Light industry also performed better than expected in 2002 in which home appliance exports grew 28.4%. The export is expected to rise more than 20% this year. The low production cost in China will continue to attract investments from overseas appliance makers and the demand for steel processing will increase.

To tap the tremedous automobile market in China, VSC Group is in negotiation with some major Japanese automobile manufacturers together with other Japanese subcontractors for joint venture in automobile parts. Details of the JV will be confirmed by the end of 2003. The proposed metal service centre will be built near the existing coil centre in Tianjin. The estimated capex is $80-100M.

China’s auto industry experienced spectacular growth last year. Sales increased by 36.65% y-o-y to 3.25M units in 2002. The rise was driven by domestic demand resulted from sustained economic growth. Chinese economy seemed to be immune to global economic slowdown.

Auto consumption environment was improved as many restrictions on market entry and auto consumption were curbed or abolished. As China has joined WTO, it will fulfill its commitment by further relaxing market entry standards. Hence market price of autos will go down and stimulate demand. China’s average car ownership ratio is about 1 to 2%, which is extremely low compared to an average 40% of the Western world, suggesting the market potential will be enormous. The accelerated pace of urbanization and improved infrastructure will also be catalysts.

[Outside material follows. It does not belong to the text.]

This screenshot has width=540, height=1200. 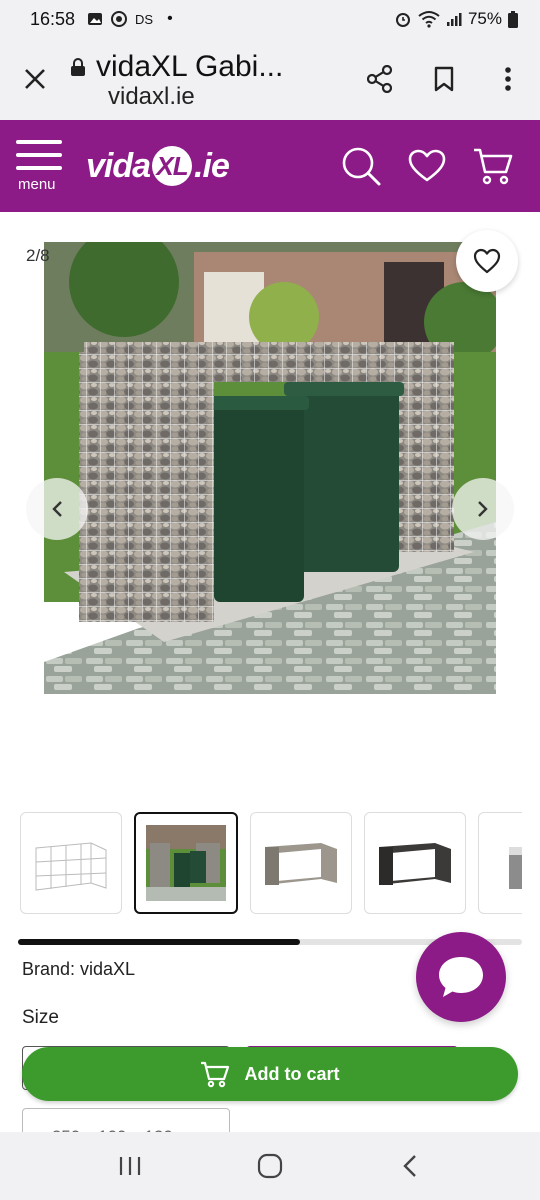 I want to click on more-vertical-icon, so click(x=508, y=79).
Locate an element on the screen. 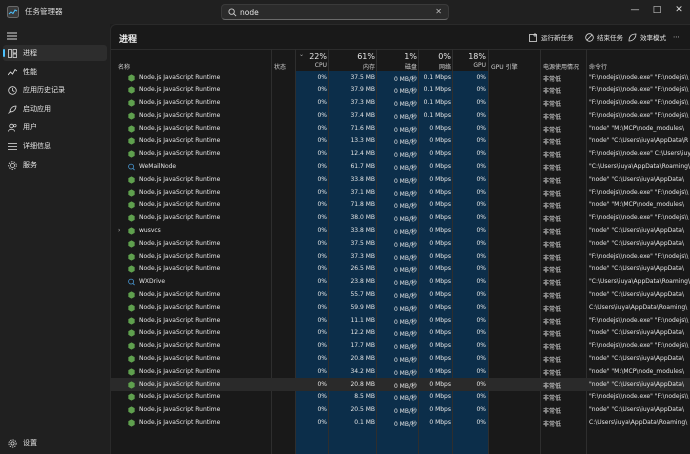 The width and height of the screenshot is (690, 454). sidebar-item-settings: 设置 is located at coordinates (55, 443).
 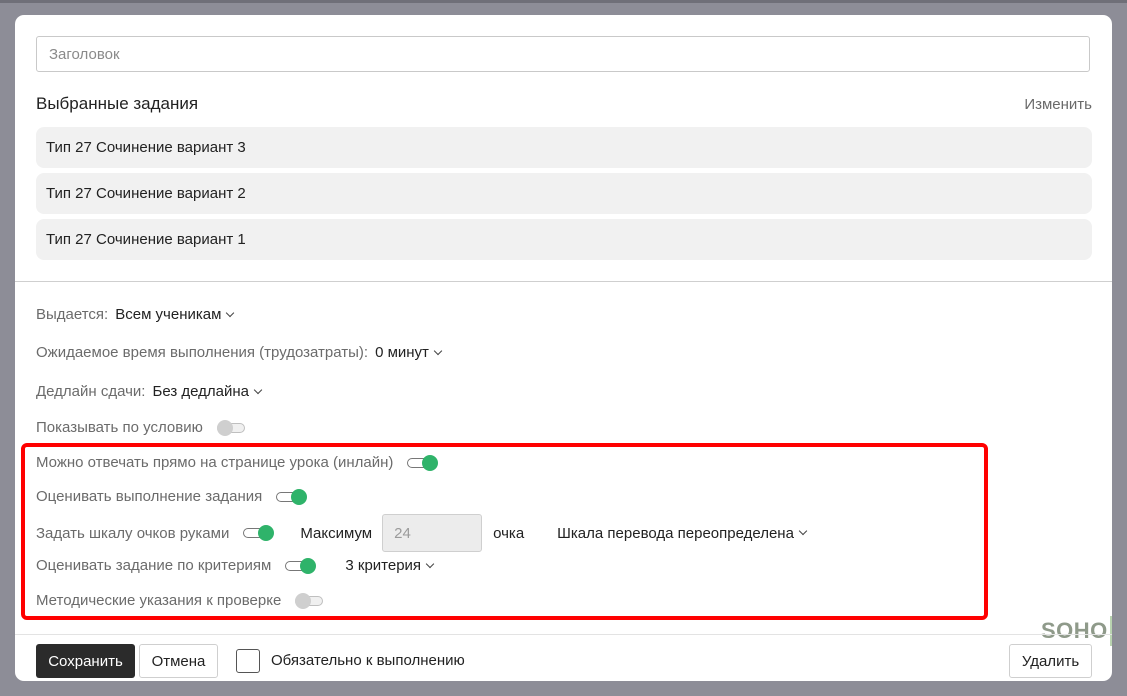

Demand will reach 4M units this year and we expect annual demand can reach 10M by 2010.

On the supply side, foreign investment will continue to increase substantially. For example, Honda in Guangzhou will double its capacity to 240,000 in 2004, while Nissan’s joint venture has set yield target of 550,000 in 2006. Besides capital, foreign companies will bring in new technology into the industry. The total automobile output is expected to reach 3.9M in 2003.

Conclusion

We believe VSC Group has bottomed out from previous years as price war in steel trading ended and the higher profit margin CAMP is going to expand quickly. In addition, there expect to be no more exceptional write-offs according to Management. Instead, some write back is expected from GFTZ fuel company. The company had committed a repayment of $0.8M each month, which amounted to $4.8M received in total. The $17M asset investment write-off can also be recovered.

Besides the consistently performing construction steel business, VSC Group is also now focusing on value-added services, such as coil centre and enclosure systems. The auto industry, IT industry and light and white goods industry will continue to boom in the PRC. With lower production costs, China will continue to be the “world factory”. More production bases will be moved into China by multi-nationals and demand for high quality steel processing with reliable services will increase. Therefore, VSC Group is heading in the right direction to capitalize the vast opportunity in China, hence repositioning itself for significant earnings growth in the next few years.

The current stock price is trading at 39% discount to $1.60 2003 estimated NAV per share, in which most are liquid assets. Estimated PER in FY04 is only 4.4x, which is very low as industry average is 8-9x. We believe VSC Group is positioning for healthy growth and it is a value buy.